So, you're claiming that the laser spot isn't the target for the bullet? Now you're being silly, or trolling.
Of course the laser spot isn't the target for the bullet, who's trying to destroy a laser dot?! If you want to shoot someone standing in front of a wall and target them with a laser but they move out of the way before the bullet gets there the laser dot is going to be on the wall behind them, and you'll still hit the laser dot - because it is guiding the bullet - but did you hit the target? No, because the laser dot isn't the target, it's the guide!
This really isn't that difficult a concept to grasp, I can't see why you're having so much trouble with it so let me try this a different way:
If you are hiking with a guide what is that guide doing?
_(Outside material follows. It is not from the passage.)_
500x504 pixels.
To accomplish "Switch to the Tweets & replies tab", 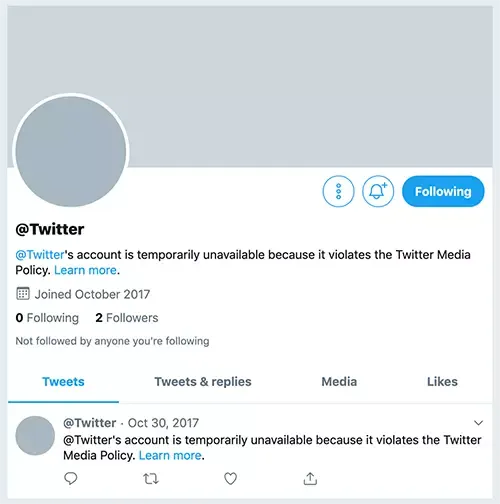I will click(203, 382).
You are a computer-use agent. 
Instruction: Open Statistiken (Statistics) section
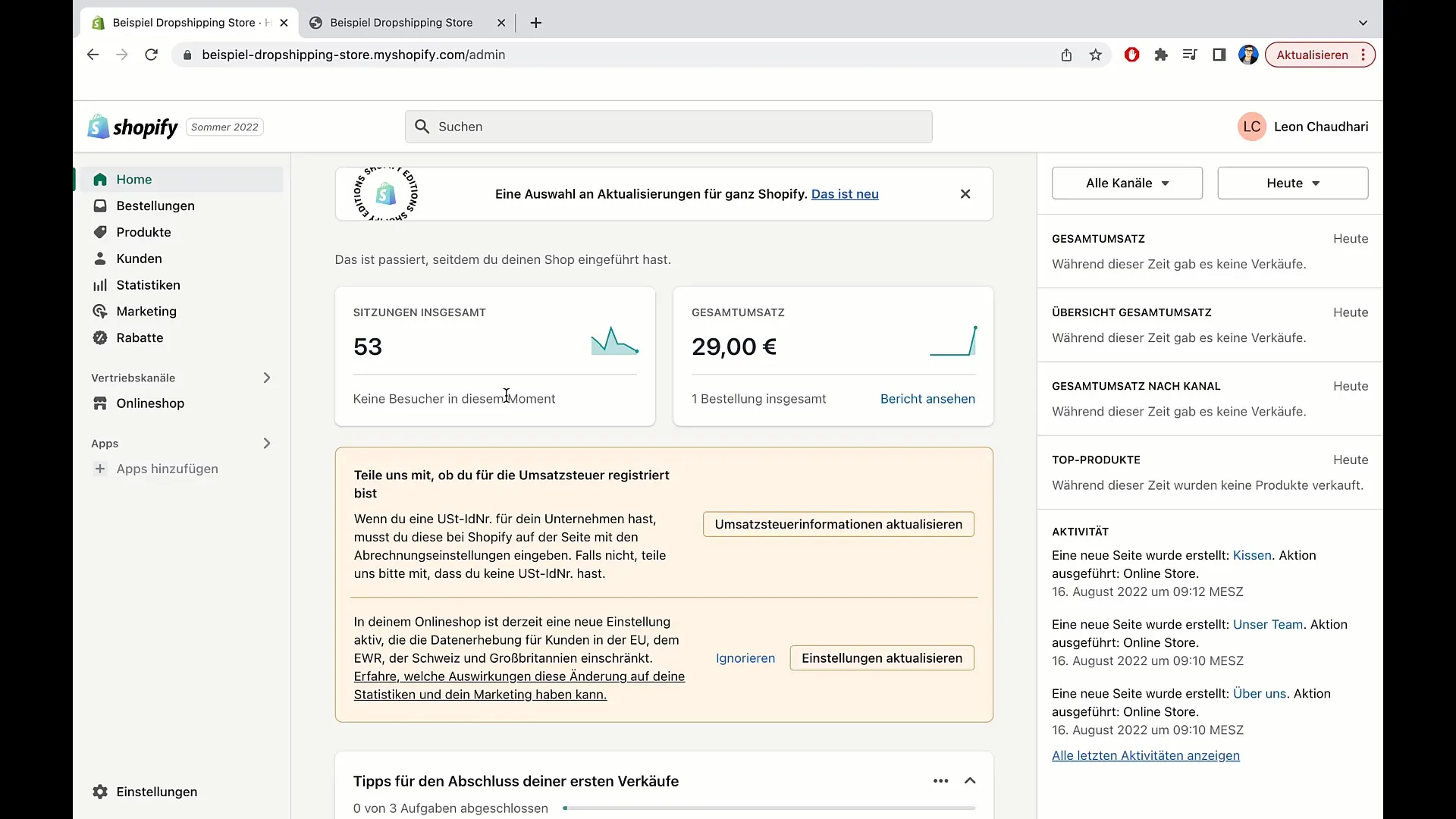coord(148,284)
He/she is 'guiding' you, and doing so not by moving you or positioning you, but by indicating where you need to go. Likewise the laser is indicating to the bullet where it needs to go, by definition it is guiding the bullet, if the laser weren't there the bullet would not know where to go because it has no guide, the bullet will go wherever the laser is pointing because the laser is the bullet's guide, if it were self-guided it wouldn't need a laser. Really it's not that hard.
If you still don't get it then explain to me what you think the purpose of the laser is.
Re:misnomer... (Score:5, Funny)
Of course the laser spot isn't the target for the bullet, who's trying to destroy a laser dot?!
Probably a cat.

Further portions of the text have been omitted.